Probably the Nikon 950 and FC-E8 fisheye converter -- that's what I used. In fact, I still have one tethered and mounted on the ceiling of my supercomputer machine room.

That! I remember I bought the camera after researching it in DPReview actually, and bought it on a trip to the USA, along with the fish eye. We also had another adapter, I can't recall if it was for wide angle.

I loved the camera. I was very suprised to see the image quality was way ahead of all the other pocket cameras. It literally made great photos albeit lower res than we have now.

After more then 20 years of shooting film, the Coolpix 990 was my first digital camera, purchased in 2001 (3.3 megapixels instead of the 2 megapixels in the 950). I love the thing for the consistently good pictures it took. The purchase of the 990 triggered my interest for two Nikon DSLRs I never liked: the D50 and D90. But later I knew there was hope when I got the Olympus E-PL2, followed by many others…

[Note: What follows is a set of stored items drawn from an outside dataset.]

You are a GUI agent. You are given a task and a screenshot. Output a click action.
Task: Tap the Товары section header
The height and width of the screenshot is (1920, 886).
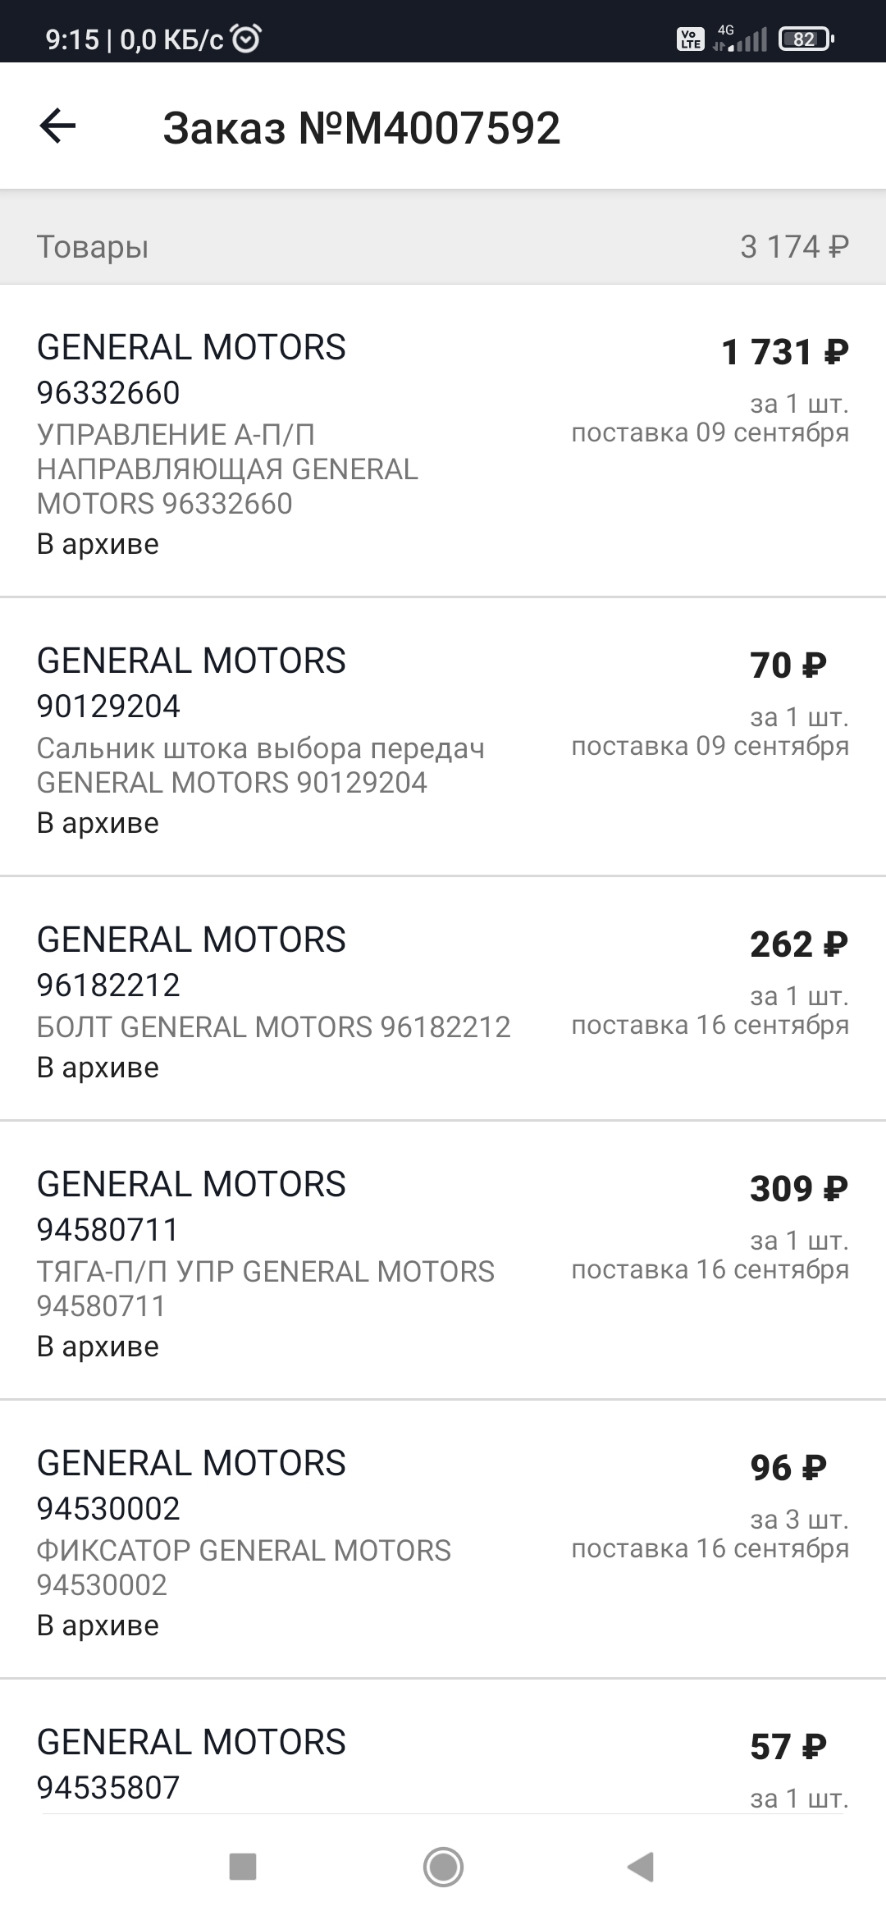(93, 247)
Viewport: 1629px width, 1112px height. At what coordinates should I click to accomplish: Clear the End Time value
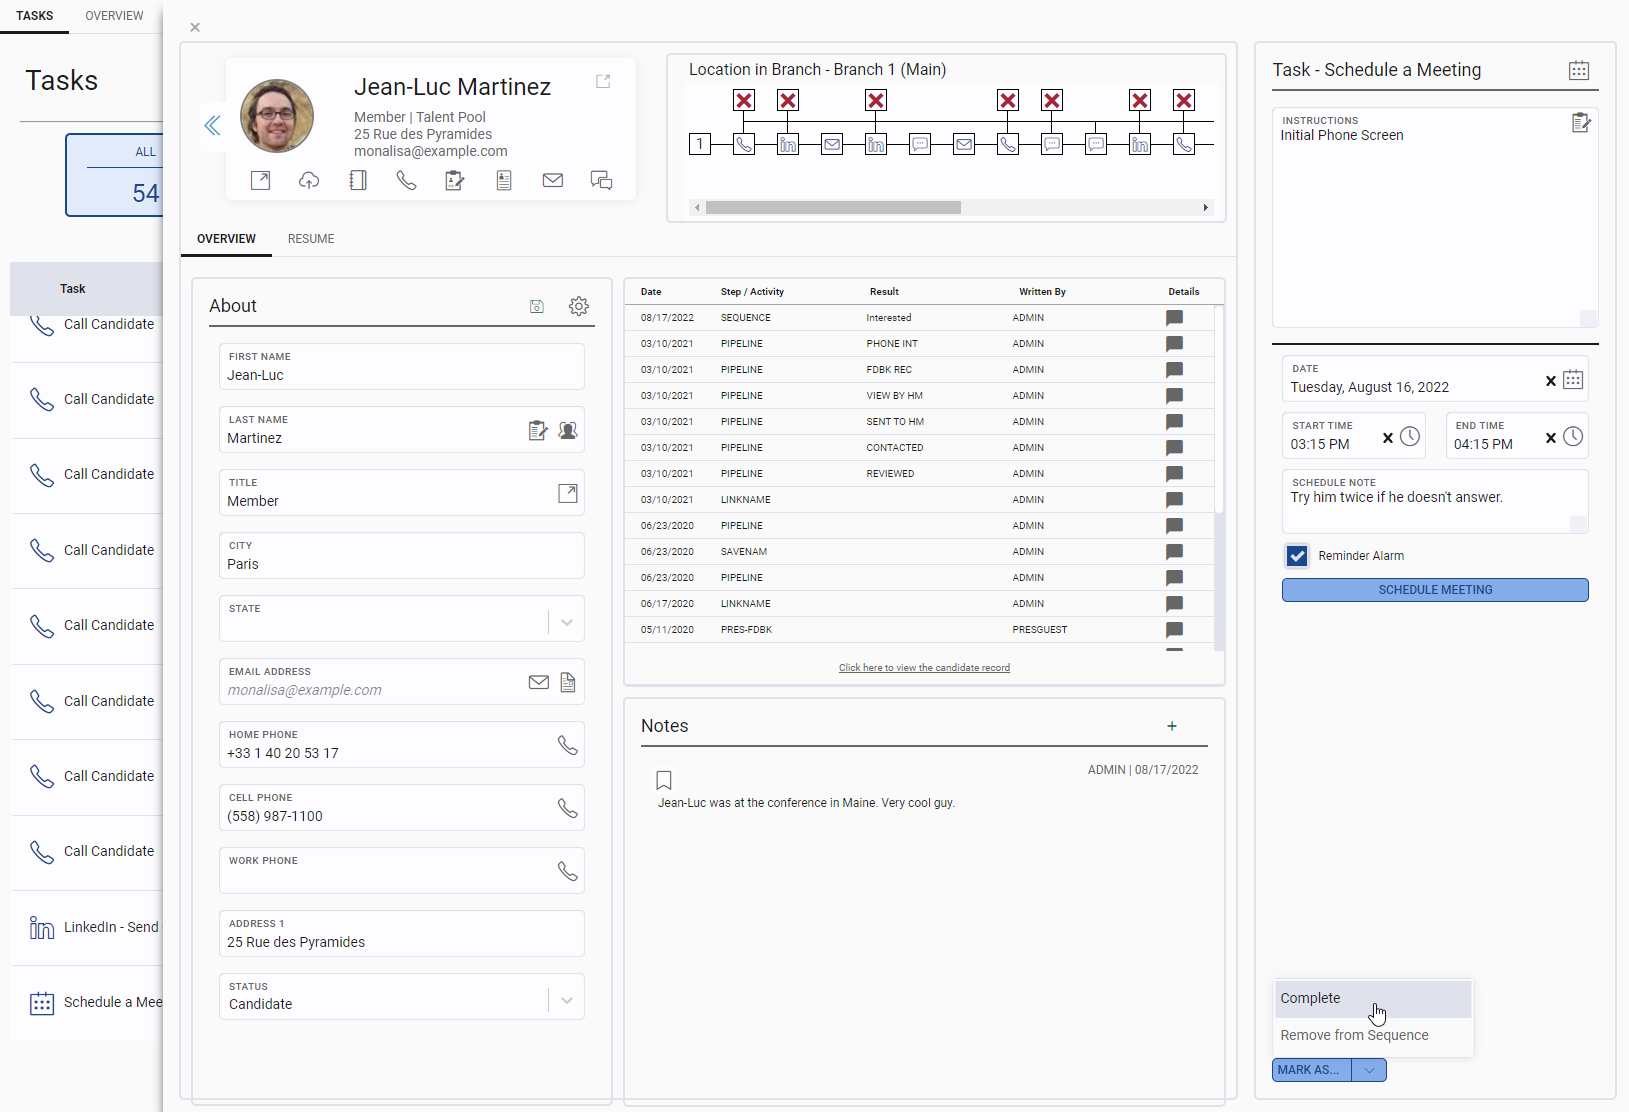(x=1550, y=438)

https://www.flickr.com/photos/113111339@N03/albums

This is a very interesting story. I recall that after using the CoolPix, I could not stand any other digital camera, especially those cheap Sony compacts, which was what was widely available, much less tolerate any cell phone camera until maybe iPhone 6.

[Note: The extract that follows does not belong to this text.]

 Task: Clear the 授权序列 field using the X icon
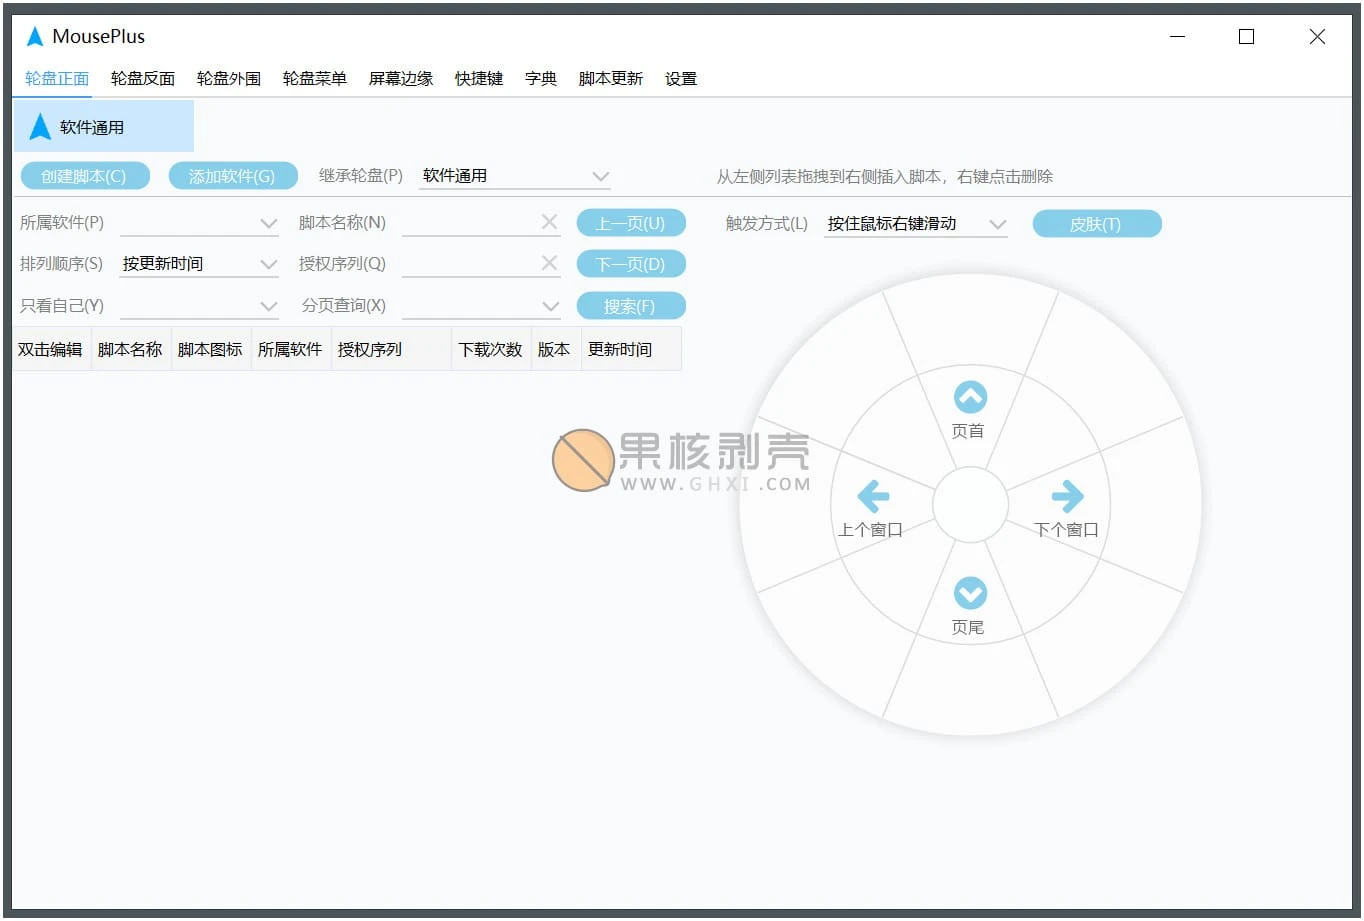click(549, 263)
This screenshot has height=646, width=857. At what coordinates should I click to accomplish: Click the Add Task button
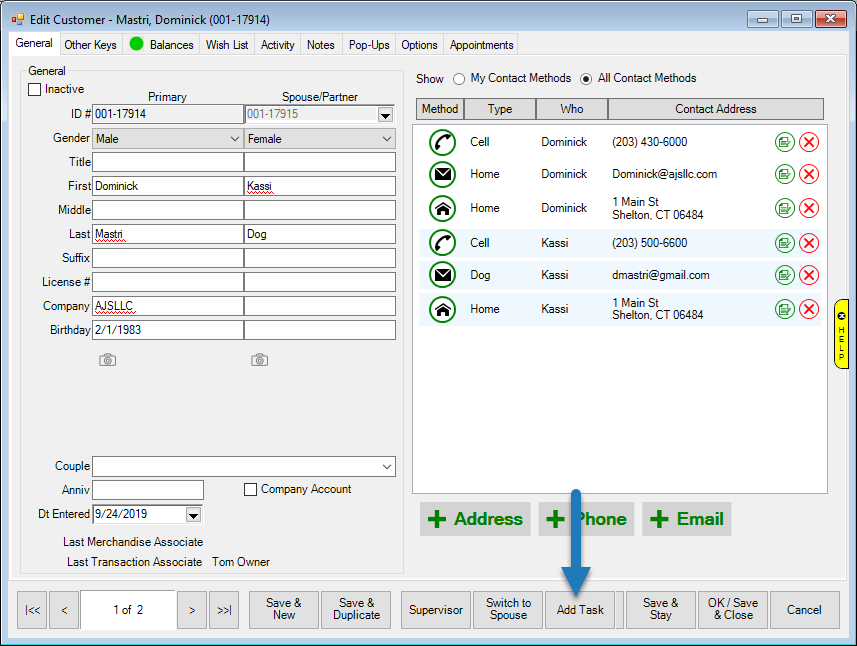tap(580, 610)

In between I only had the Coolpix, and was not content with just some extra megapixels. So I waited until 2005 and directly jumped to the Canon 5D which was everything I wanted and expected in terms of IQ, only limited by Dynamic Range in some cases.

I remember my thoughts where that I didn't want a picture that did a disservice to my memory :-). We also had to have fast turnaround when test driving cars, so we could not have used film, and given that we'd have had to scan the photos anyway for the 360 Inside view of the Cars, we never bothered with film.